My dear students, my horror was immense! I was hurried up the companionway, that is the stairs that connect decks in a ship, just in time to watch the first shots blast from British guns. The ramparts--heaps of earth supported by bricks and granite--gave the military fort some shelter from the cannon fire, but my fellow Americans trapped inside their homes in Baltimore had no such provisions.

As the sun set that evening amidst a haze of gun smoke, I saw our beautiful flag waving valiantly above Fort McHenry. That, my friends, was the last sight that gave me hope. In the darkness, I witness explosions so bright my vision was out of sorts for moments at a time and, even on the deck of the ship out on the water, I felt the vibrations of destruction. The cool autumn night combined with my adrenaline and fear to keep me awake--if we, the United States of America, lost Baltimore, our brand new republic, our freedoms and opportunities, would be gone, back into the folds of tyranny. I shutter even know as I think of how much was at stake.

Finally, a moment sent as a gift from Heaven: dawn! The pale indigo mist kept me from seeing anything of consequence. "You there," I shook a British soldier awake, "give me your spy glass!" I had to know if our nation still stood. I could not bear another moment thinking about the Union Jack and not the Stars and Stripes flying above our fort. Slowly, the dawn crept over the horizon. Only now, as I prayed the fog away, did I realize the bombs and bullets had stopped. 

Stillness. Ramparts. Ships on the water. Rubble. But, wait--a sheet of fabric hung limp in the early light. It was as if God Himself heard my prayer and sent a breeze to ruffle the flag. There she was! Old Glory, the most beautiful sight imaginable! I fell to my knees with relief, exhaustion, and gratitude.

After we were permitted to vacate the ship, I took the time to write of my experience. This, I suppose, was how I began to process all that I had seen, heard, and felt over the 25-hour bombardment. What do you think?

Excuse me, can you see it, the flag in the dawn's early light? When the sun went down yesterday, I saw it waving proudly, bravely, giving me hope, but is it still there? You must understand, the Stars and Stripes were there all through the bombing; the ramparts hid the damage behind their walls, but our flag was still there then. Please, tell me, are we still free? Have my brave countrymen succeeded in fending off the British? 

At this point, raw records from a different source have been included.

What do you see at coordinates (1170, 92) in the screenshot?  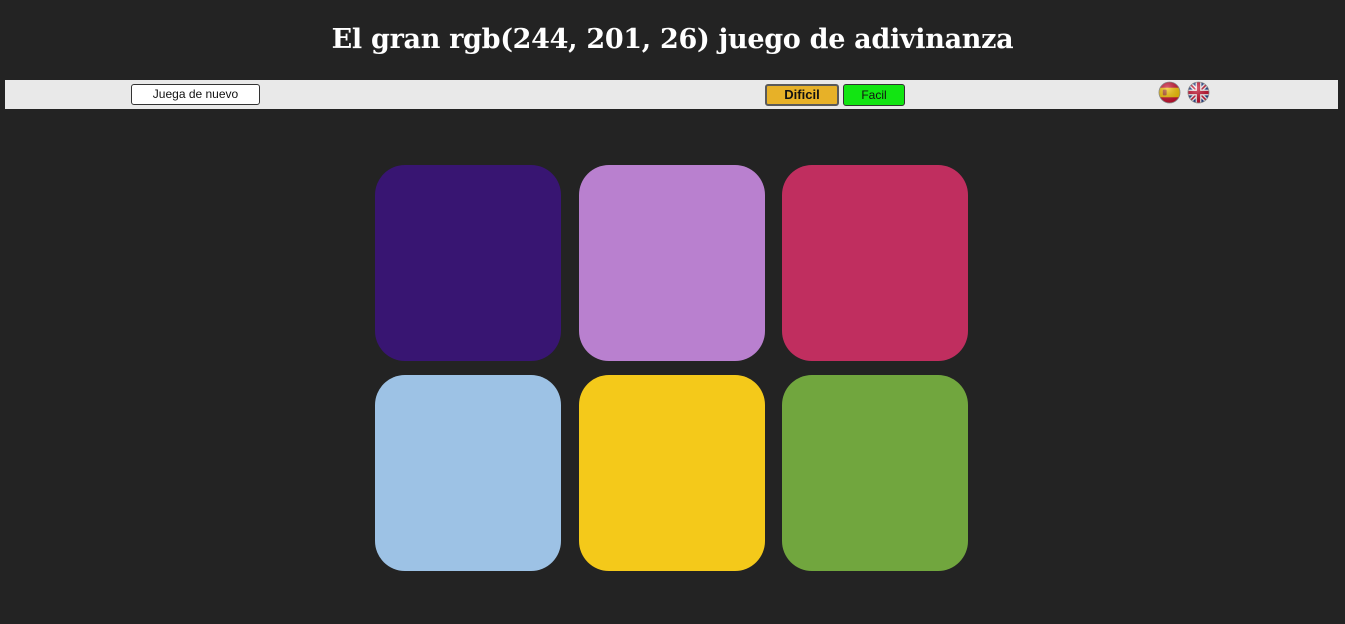 I see `spanish-flag-icon` at bounding box center [1170, 92].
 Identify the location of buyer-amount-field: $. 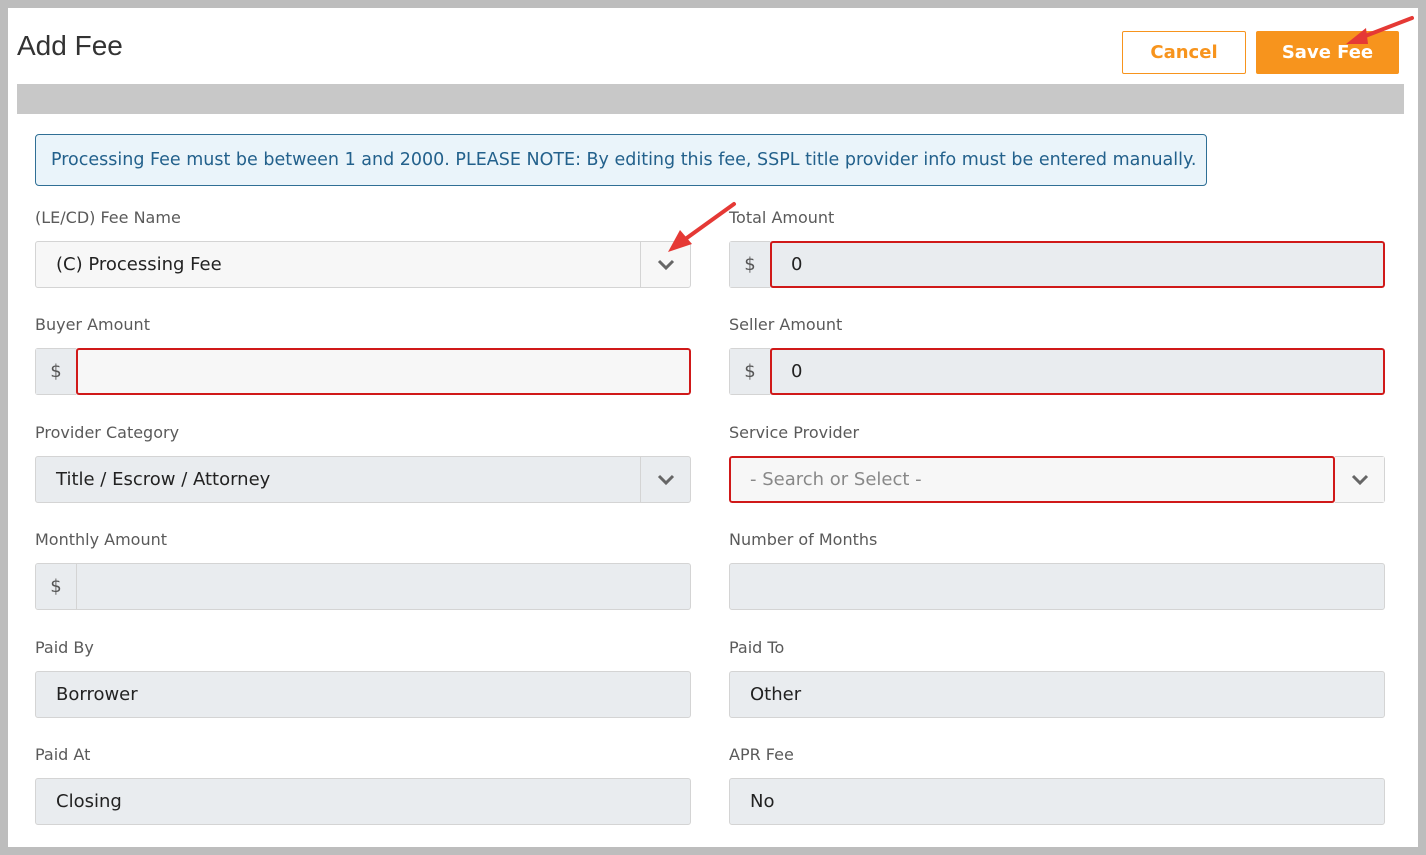
(363, 372).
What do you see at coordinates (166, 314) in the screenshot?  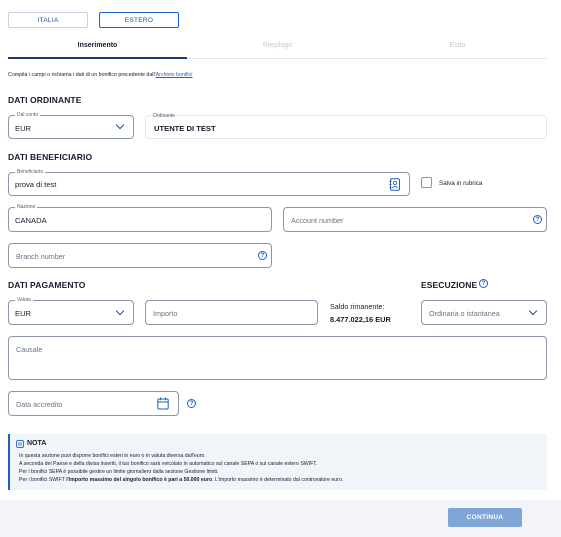 I see `importo-placeholder: Importo` at bounding box center [166, 314].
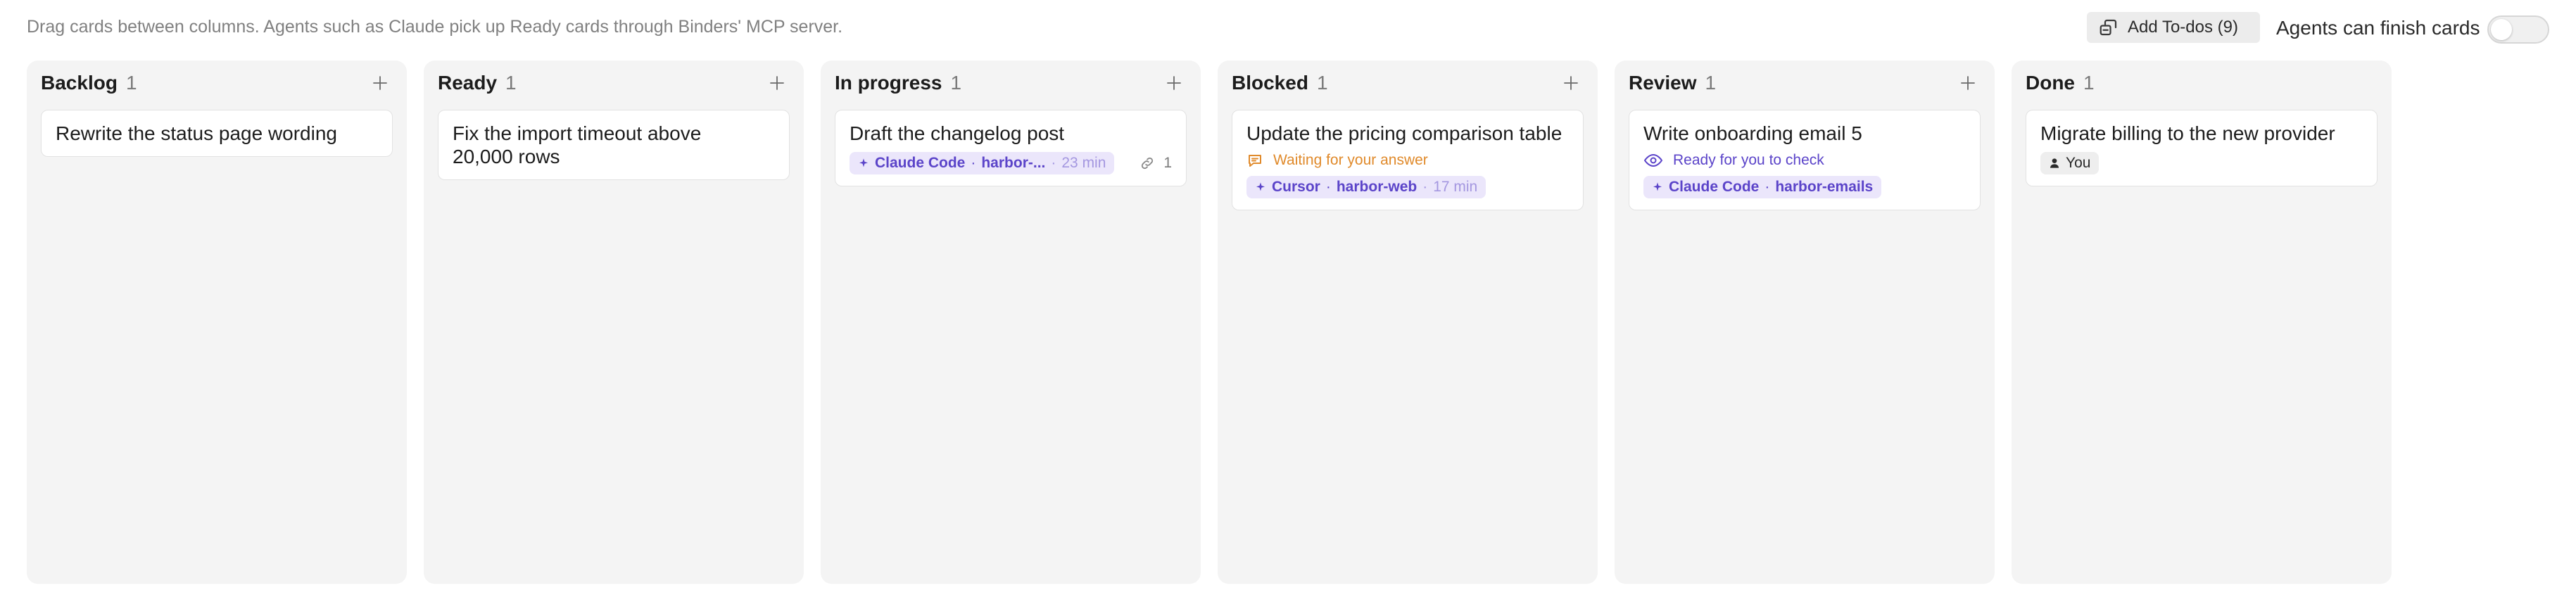  Describe the element at coordinates (2108, 27) in the screenshot. I see `import-icon` at that location.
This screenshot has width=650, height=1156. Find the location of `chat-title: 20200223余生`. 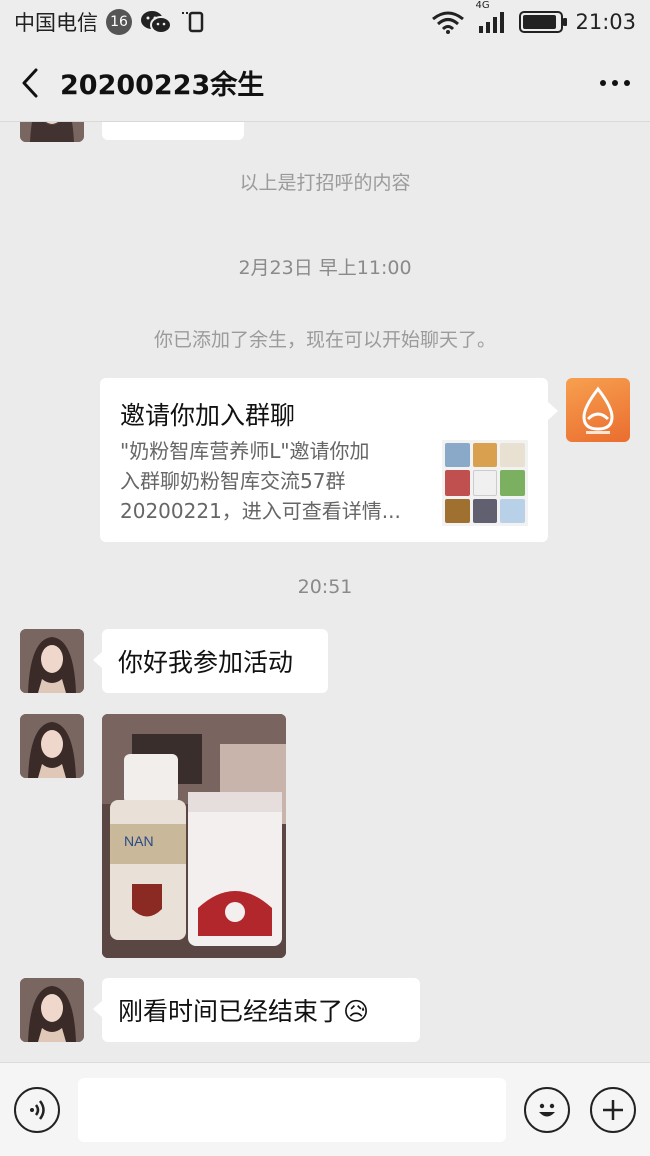

chat-title: 20200223余生 is located at coordinates (162, 86).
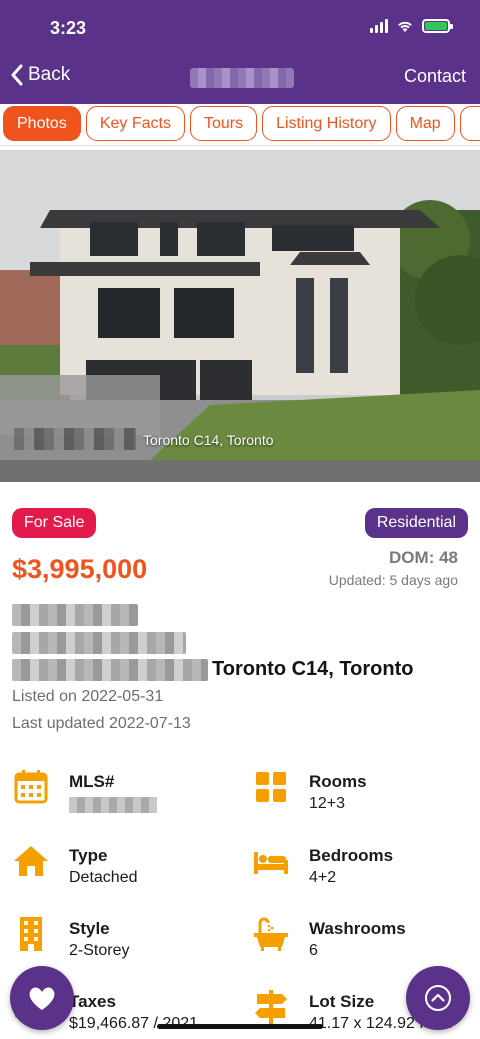 The image size is (480, 1039). I want to click on contact-button: Contact, so click(435, 76).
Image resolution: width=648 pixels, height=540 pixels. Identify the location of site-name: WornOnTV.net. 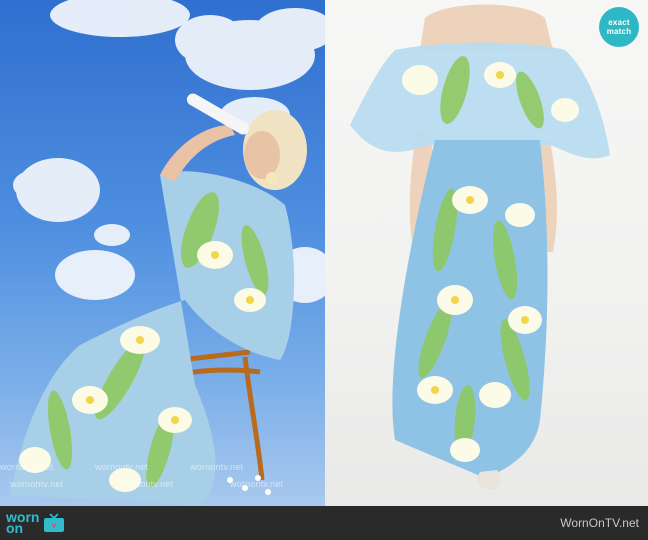
(600, 523).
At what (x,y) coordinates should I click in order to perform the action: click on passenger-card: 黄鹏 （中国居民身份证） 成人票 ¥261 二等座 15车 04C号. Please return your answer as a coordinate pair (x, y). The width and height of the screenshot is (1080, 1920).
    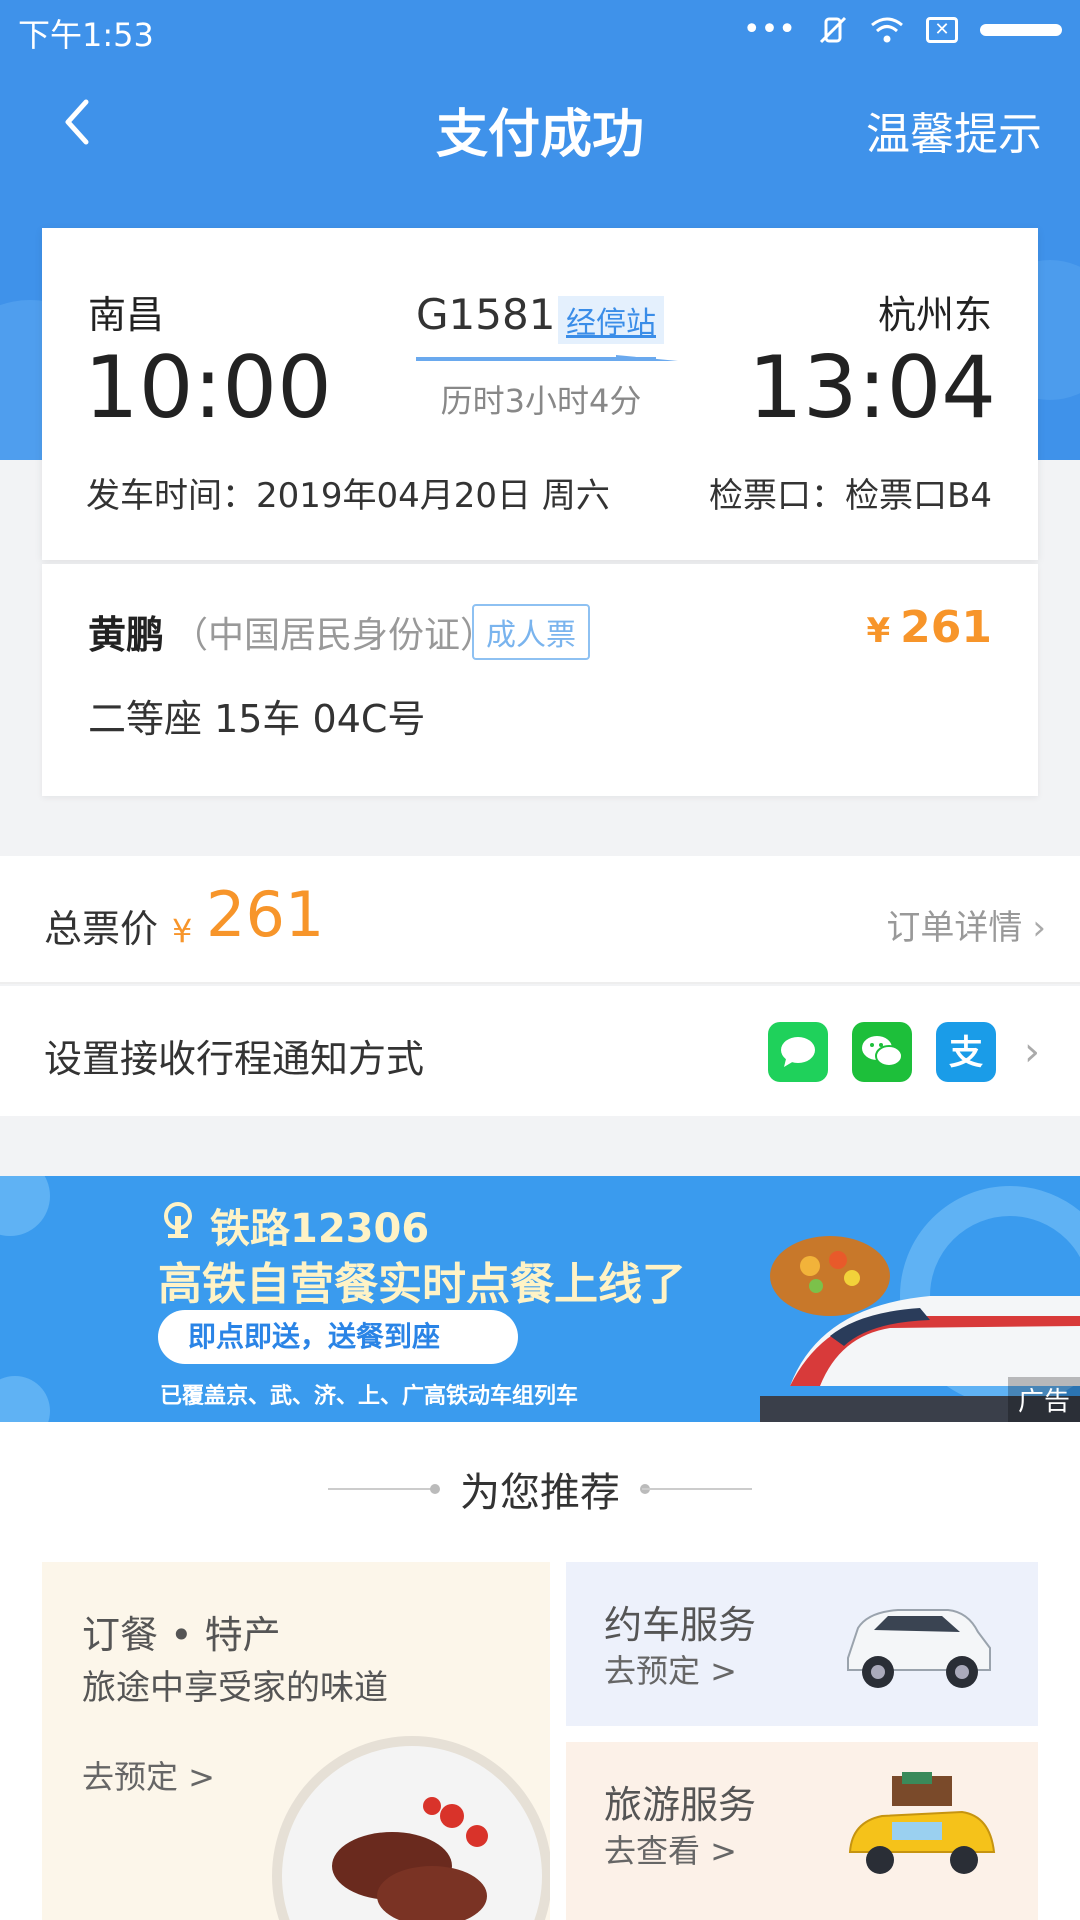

I agree; it doesn't really flow off the tongue, does it? Let's try this:

O say can you see, by the dawn’s early light,
What so proudly we hail’d at the twilight’s last gleaming,
Whose broad stripes and bright stars through the perilous fight
O’er the ramparts we watch’d were so gallantly streaming?
And the rocket’s red glare, the bombs bursting in air,
Gave proof through the night that our flag was still there,
O say does that star-spangled banner yet wave
O’er the land of the free and the home of the brave?

There are three other verses, but no one really talks about those. A woman added music and we had a popular song on our hands! President Woodrow Wilson unofficially made the song our National Anthem in 1916. In 1930, 87 years after my death, the United States Congress made it official. 

There you have it, my freedom-loving friends, the story of our National Anthem.